The most common way for the virus to enter a territory is through migratory wild birds. The main risk factor for transmission from birds to humans is direct or indirect contact with infected animals or with environments and surfaces contaminated by feces. Plucking, handling infected poultry carcasses, and preparing poultry for consumption, especially in domestic settings, may also be risk factors.

When avian influenza is transmitted to humans, symptoms in people can range from mild upper respiratory tract infection (fever and cough) to severe pneumonia, acute respiratory distress syndrome (difficulty breathing), shock, and even death.

Experts also said bird flu cannot be transmitted from animals to people through consumption. The malady is highly lethal for birds and affects the respiratory, nervous, and digestive systems, it was explained. In this scenario, tourist visits to poultry farms are highly discouraged. The virus reached South America through “recurrent outbreaks” in the United States and Canada that subsequently spread. In some countries such as Bolivia, Peru, and Ecuador, cases have been registered in commercial farms. In other countries, cases were found among wild birds.

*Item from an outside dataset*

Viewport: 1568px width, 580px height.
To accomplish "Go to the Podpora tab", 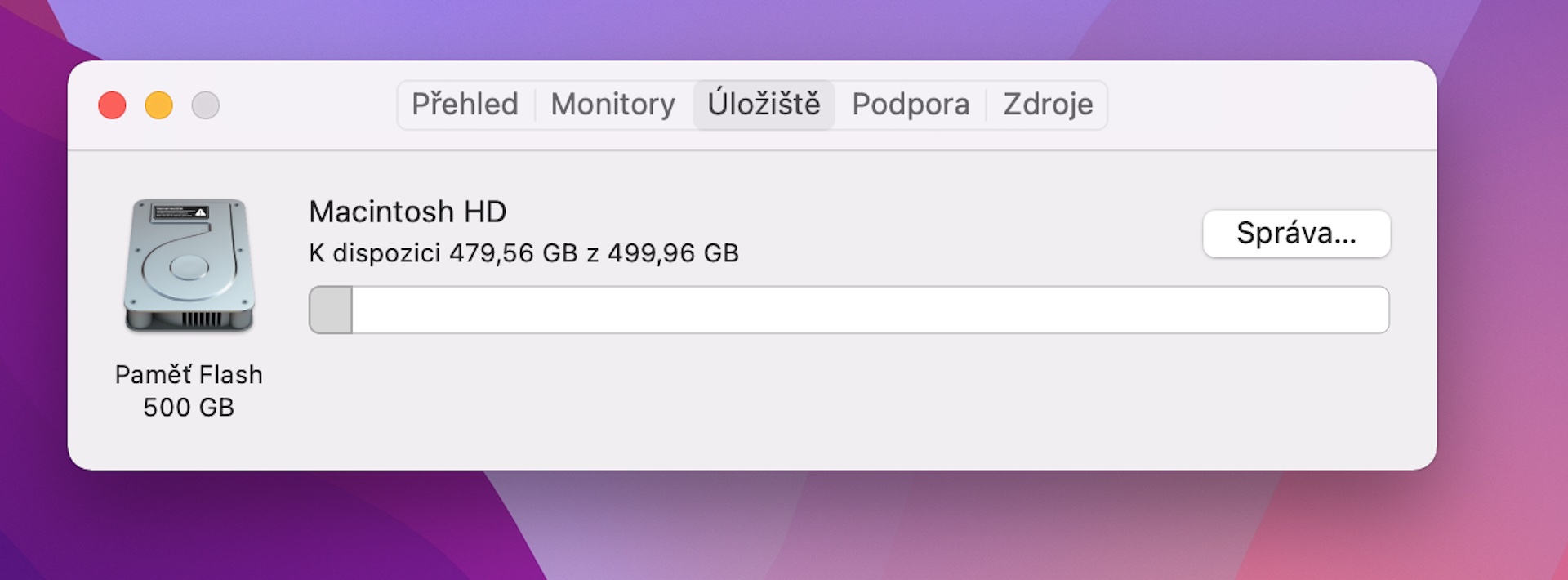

Meanwhile, Brazil's Minister of Agriculture and Livestock Carlos Favaro said on Wednesday that so far there were no cases of avian influenza in commercial or wild animals in the country, Agencia Brasil reported after detections were confirmed in Argentina and Uruguay.

“First, it is important to say that we do not have any case of H1N5 present in Brazil. Therefore, our avian influenza-free status continues,” Favaro told reporters.

“The important thing is that we are going to take measures, which is to strengthen active surveillance, which is to strengthen our inspection, by the Ministry of Agriculture,” he added. He also ruled out paralyzing cargo through the borders but announced stronger surveillance and inspections instead.

There had been three suspected cases, two in Rio Grande do Sul and one in Amazonas, but they were all ruled out after laboratory tests. The minister asked for society's support to identify suspected cases and avoid an outbreak of the disease in Brazil.

“What we have been asking for, the collaboration of everyone, of the press, of society in general, is passive surveillance. Every citizen and every housewife who notices symptoms in a house bird or wild bird, any symptoms of sick birds, inform us immediately so that we can take action and quickly contain these small outbreaks that can happen,” the minister explained.

Brazil is the world's largest exporter of chicken meat. The detection of the disease in wild birds does not cause a commercial impact, but when it occurs in exporting farms, plants may be prevented from selling.

Other measures that might be taken include the culling of infected animals, Agencia Brasil also noted while underlining that, according to Brazilian authorities, this is the largest epidemic of highly pathogenic avian influenza in the world. South America's largest country also insisted that the risk of transmission to people through well-cooked food was considered minimal.